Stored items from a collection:

------------

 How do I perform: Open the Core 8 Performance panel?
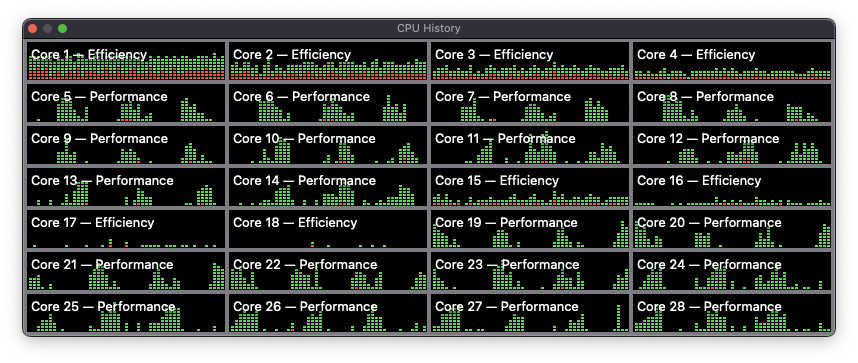click(x=732, y=103)
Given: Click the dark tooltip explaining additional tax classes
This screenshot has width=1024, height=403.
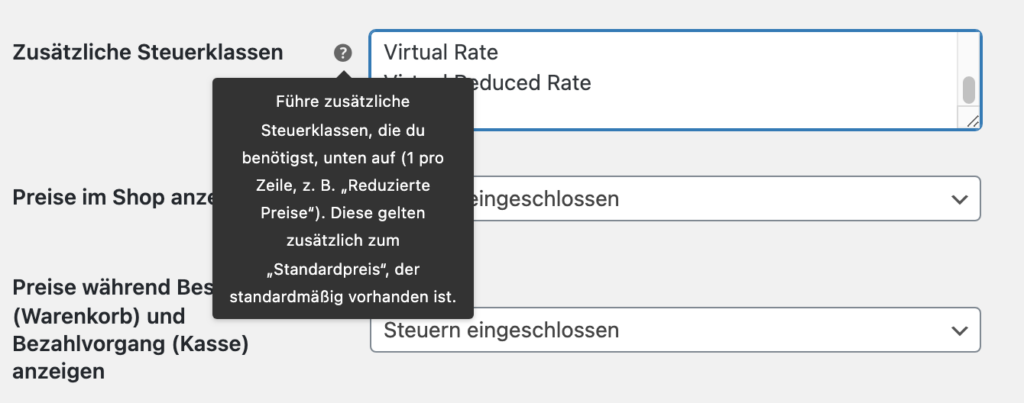Looking at the screenshot, I should tap(343, 199).
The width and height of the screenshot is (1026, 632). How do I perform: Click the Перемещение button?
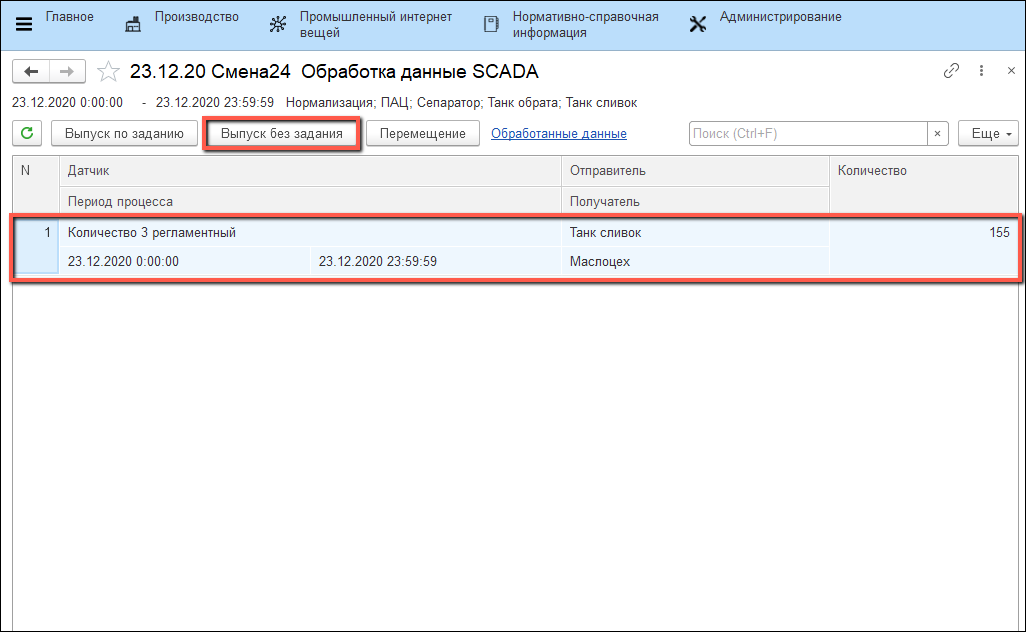422,134
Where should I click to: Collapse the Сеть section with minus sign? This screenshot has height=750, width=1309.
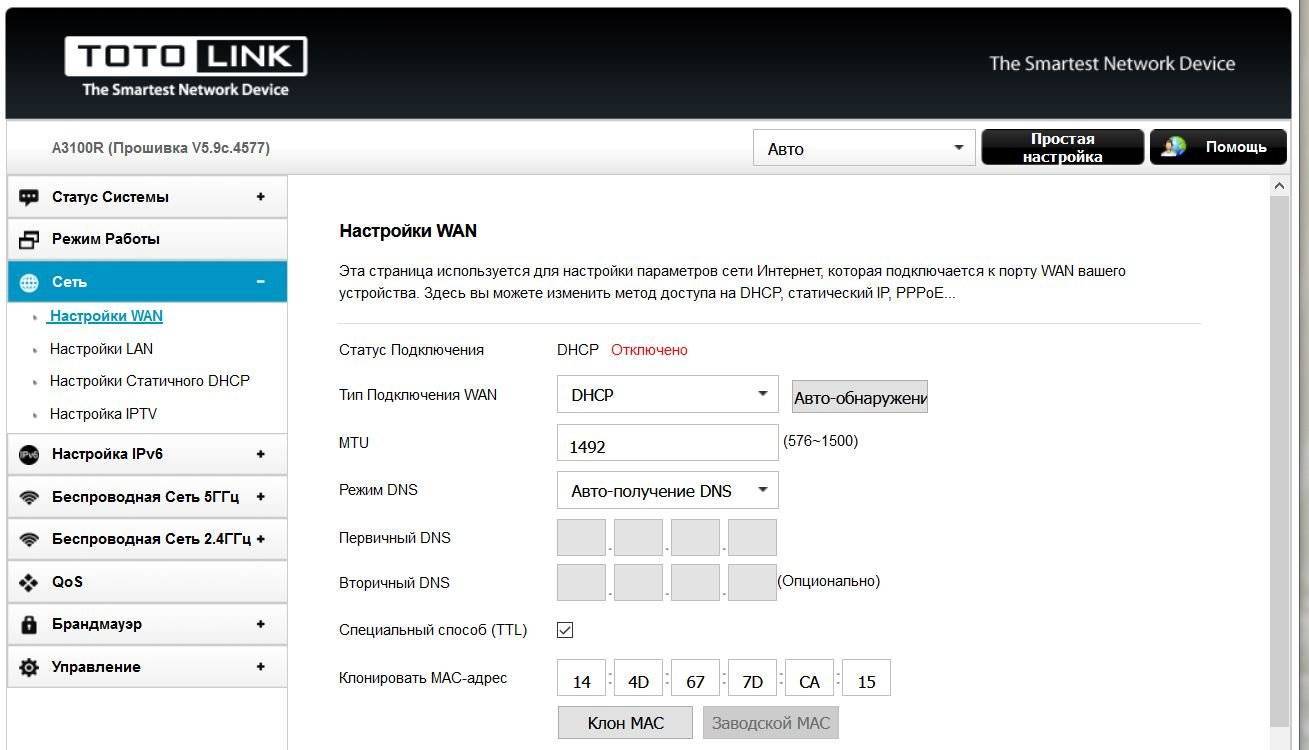260,282
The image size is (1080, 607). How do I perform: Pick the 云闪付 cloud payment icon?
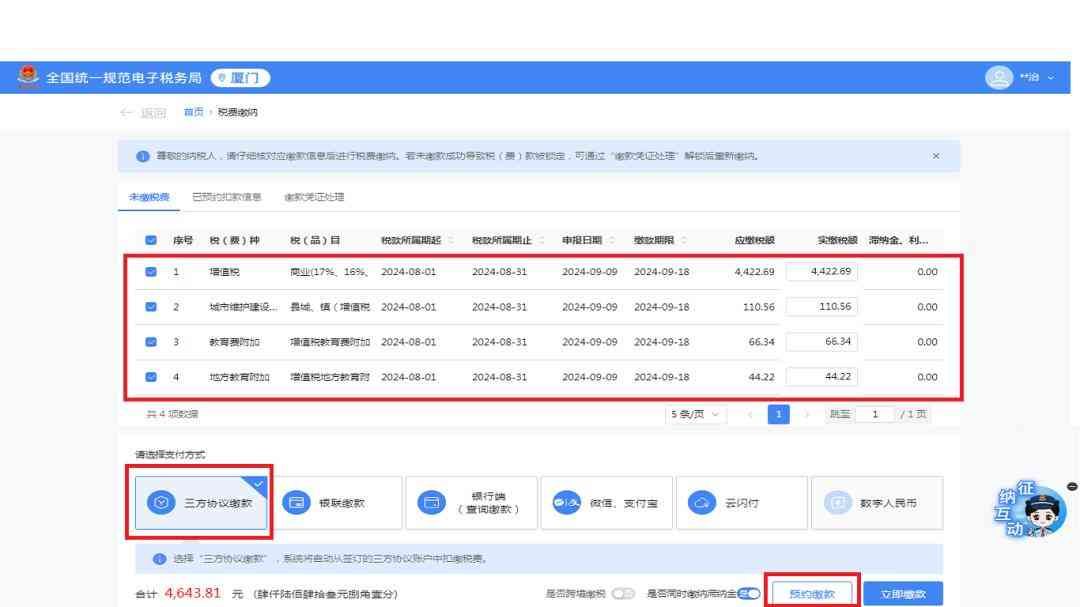click(703, 503)
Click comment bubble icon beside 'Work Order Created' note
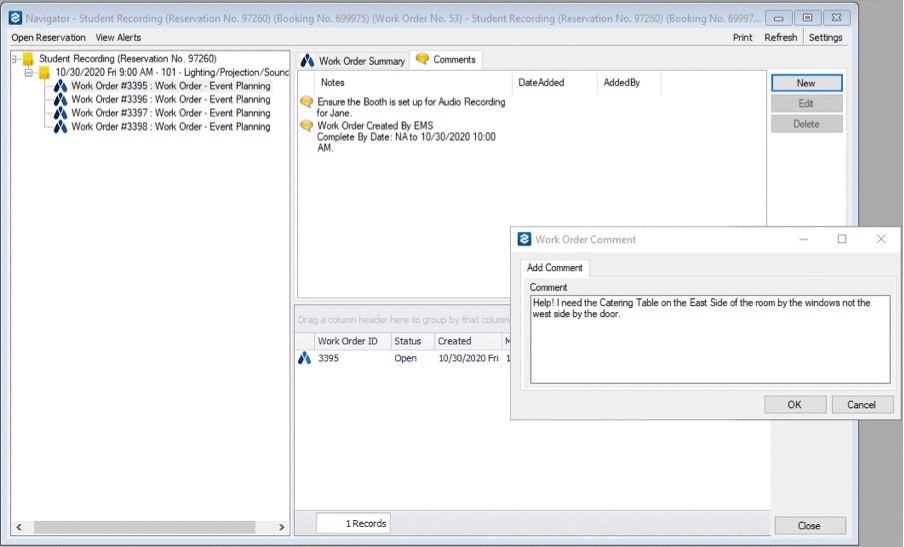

------------

» **STATED PROBLEM**:
Please give the lines between the one holding "Given: Click the" and the end of the data, inclusive, as a Markdown table with the columns Row and Line. Number the rows, skip blank lines, and leave the pictures out.

» **SOLUTION TO THIS PROBLEM**:
| Row | Line |
|---|---|
| 1 | Given: Click the dark tooltip explaining additional tax classes |
| 2 | This screenshot has width=1024, height=403. |
| 3 | Looking at the screenshot, I should tap(343, 199). |
| 4 | The width and height of the screenshot is (1026, 632). How do I perform: Click the Перемещение button? |
| 5 | 422,134 |
| 6 | Where should I click to: Collapse the Сеть section with minus sign? This screenshot has height=750, width=1309. |
| 7 | 260,282 |
| 8 | The image size is (1080, 607). How do I perform: Pick the 云闪付 cloud payment icon? |
| 9 | click(703, 503) |
| 10 | Click comment bubble icon beside 'Work Order Created' note |